Molecular mechanism of Mad2 conformational conversion promoted by the Mad2-interaction motif of Cdc20.

Abstract

During mitosis, unattached kinetochores trigger the spindle assembly checkpoint by promoting the assembly of the mitotic checkpoint complex, a heterotetramer comprising Mad2, Cdc20, BubR1, and Bub3. Critical to this process is the kinetochore-mediated catalysis of an intrinsically slow conformational conversion of Mad2 from an open (O-Mad2) inactive state to a closed (C-Mad2) active state bound to Cdc20. These Mad2 conformational changes involve substantial remodeling of the N-terminal β1 strand and C-terminal β7/β8 hairpin.
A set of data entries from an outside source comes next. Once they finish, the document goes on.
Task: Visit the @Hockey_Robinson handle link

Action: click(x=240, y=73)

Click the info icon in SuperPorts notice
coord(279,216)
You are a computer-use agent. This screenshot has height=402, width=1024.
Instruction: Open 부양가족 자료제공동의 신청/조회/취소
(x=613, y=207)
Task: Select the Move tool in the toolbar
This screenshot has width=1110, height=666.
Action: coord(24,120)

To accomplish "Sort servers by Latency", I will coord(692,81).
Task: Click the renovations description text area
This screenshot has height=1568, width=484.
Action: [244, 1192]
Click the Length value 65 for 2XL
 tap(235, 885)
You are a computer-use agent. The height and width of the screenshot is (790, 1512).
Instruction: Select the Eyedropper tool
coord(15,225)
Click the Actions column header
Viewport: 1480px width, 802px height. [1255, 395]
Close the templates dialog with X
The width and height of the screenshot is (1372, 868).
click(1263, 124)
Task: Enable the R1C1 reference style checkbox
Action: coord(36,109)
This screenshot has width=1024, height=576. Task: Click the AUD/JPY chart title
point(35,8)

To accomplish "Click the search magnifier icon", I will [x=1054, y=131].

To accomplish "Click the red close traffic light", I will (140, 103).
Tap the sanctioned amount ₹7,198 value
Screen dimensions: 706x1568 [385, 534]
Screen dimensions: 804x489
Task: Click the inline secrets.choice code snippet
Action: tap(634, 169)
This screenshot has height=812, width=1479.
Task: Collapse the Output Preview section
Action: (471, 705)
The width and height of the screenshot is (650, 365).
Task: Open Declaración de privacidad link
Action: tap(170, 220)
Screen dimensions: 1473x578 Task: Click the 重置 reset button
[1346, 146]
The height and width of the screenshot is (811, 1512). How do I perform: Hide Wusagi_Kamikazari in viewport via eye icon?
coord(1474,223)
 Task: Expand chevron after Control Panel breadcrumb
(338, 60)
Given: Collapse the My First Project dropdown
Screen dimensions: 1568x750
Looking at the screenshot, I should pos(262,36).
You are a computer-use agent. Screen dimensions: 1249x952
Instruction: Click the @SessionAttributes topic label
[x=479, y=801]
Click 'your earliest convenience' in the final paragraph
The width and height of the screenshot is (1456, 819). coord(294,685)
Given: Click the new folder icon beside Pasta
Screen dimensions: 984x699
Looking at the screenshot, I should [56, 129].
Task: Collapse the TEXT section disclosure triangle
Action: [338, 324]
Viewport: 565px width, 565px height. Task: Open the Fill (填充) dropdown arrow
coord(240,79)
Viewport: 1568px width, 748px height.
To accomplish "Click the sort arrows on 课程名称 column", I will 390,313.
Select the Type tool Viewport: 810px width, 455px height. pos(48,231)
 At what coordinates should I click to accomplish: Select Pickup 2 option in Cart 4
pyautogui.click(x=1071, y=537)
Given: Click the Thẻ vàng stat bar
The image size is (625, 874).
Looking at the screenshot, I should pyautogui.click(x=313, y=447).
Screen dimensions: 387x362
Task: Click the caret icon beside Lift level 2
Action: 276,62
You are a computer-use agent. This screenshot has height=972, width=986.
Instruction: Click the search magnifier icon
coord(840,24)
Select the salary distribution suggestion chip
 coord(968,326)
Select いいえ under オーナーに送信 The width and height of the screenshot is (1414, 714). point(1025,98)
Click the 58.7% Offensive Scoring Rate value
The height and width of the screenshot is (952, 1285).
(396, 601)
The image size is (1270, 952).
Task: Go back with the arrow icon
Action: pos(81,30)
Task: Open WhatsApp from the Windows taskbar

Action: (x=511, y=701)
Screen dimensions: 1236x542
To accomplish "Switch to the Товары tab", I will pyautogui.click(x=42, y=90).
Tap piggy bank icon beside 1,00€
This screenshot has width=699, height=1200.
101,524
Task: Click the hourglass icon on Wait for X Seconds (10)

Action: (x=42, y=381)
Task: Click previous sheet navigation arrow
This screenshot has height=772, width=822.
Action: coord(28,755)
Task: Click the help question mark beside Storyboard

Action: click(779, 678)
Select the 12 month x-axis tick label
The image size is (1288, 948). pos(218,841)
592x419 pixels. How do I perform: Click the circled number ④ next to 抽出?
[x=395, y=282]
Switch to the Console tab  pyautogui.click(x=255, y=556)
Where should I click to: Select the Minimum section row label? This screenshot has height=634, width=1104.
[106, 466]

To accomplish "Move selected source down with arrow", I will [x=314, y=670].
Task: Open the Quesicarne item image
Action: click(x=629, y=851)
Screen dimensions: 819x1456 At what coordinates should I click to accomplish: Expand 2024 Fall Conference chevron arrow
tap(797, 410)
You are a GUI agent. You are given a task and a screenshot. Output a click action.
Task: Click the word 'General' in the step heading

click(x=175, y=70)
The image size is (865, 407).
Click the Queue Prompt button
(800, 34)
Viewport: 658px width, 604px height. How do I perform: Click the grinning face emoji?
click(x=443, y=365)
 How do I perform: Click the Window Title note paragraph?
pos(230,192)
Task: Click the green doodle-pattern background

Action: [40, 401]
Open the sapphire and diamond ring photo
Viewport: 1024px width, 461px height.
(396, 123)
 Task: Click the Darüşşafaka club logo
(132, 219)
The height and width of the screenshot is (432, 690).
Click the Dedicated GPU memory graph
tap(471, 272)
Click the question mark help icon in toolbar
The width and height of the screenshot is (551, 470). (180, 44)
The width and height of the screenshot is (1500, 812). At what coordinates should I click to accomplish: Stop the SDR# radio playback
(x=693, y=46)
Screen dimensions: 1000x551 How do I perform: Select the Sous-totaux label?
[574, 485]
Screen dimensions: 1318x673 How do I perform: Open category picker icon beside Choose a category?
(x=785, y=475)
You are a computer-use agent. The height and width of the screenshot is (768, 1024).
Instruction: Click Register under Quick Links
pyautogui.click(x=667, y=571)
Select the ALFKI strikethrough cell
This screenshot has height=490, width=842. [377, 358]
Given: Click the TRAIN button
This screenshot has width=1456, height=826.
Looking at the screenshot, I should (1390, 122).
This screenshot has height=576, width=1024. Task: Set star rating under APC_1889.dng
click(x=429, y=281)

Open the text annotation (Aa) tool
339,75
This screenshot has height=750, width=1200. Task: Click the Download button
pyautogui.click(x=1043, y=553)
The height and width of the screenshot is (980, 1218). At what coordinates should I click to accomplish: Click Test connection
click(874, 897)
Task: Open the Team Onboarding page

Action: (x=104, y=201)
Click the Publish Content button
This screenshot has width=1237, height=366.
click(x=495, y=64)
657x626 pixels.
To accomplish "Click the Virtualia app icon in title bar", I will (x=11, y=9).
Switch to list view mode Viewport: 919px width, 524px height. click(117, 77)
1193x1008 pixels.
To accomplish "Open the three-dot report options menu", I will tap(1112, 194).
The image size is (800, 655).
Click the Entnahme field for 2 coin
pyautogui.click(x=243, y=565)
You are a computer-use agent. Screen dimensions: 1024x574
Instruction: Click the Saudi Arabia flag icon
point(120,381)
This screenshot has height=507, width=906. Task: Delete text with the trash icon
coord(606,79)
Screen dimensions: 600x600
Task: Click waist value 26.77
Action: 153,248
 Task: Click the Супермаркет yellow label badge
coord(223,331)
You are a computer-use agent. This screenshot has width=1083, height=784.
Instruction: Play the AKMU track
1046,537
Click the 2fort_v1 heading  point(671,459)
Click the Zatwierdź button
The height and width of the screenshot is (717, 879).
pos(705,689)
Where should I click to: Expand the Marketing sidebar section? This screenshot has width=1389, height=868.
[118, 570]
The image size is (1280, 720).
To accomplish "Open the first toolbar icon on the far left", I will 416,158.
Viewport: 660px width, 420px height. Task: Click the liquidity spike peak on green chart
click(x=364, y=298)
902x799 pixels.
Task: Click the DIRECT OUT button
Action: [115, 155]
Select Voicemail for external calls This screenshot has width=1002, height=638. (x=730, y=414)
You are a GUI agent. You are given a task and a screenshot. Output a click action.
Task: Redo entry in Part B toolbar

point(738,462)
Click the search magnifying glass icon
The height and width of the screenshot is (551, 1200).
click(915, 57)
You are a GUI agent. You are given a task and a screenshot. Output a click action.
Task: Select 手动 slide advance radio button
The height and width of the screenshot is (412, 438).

In vitro, the Mad2-interaction motif (MIM) of Cdc20 (Cdc20^MIM) triggers the rapid conversion of O-Mad2 to C-Mad2, effectively removing the kinetic barrier for MCC assembly. How Cdc20^MIM directly induces Mad2 conversion remains unclear. In this study, we demonstrate that the Cdc20^MIM-binding site is inaccessible in O-Mad2. Time-resolved NMR and molecular dynamics simulations show how Mad2 conversion involves sequential conformational changes of flexible structural elements in O-Mad2, orchestrated by Cdc20^MIM. Conversion is initiated by the β7/β8 hairpin of O-Mad2 transiently unfolding to expose a nascent Cdc20^MIM-binding site. Engagement of Cdc20^MIM to this site promotes the release of the β1 strand. We propose that initial conformational changes of the β7/β8 hairpin allow binding of Cdc20^MIM to a transient intermediate state of Mad2, thereby lowering the kinetic barrier to Mad2 conversion.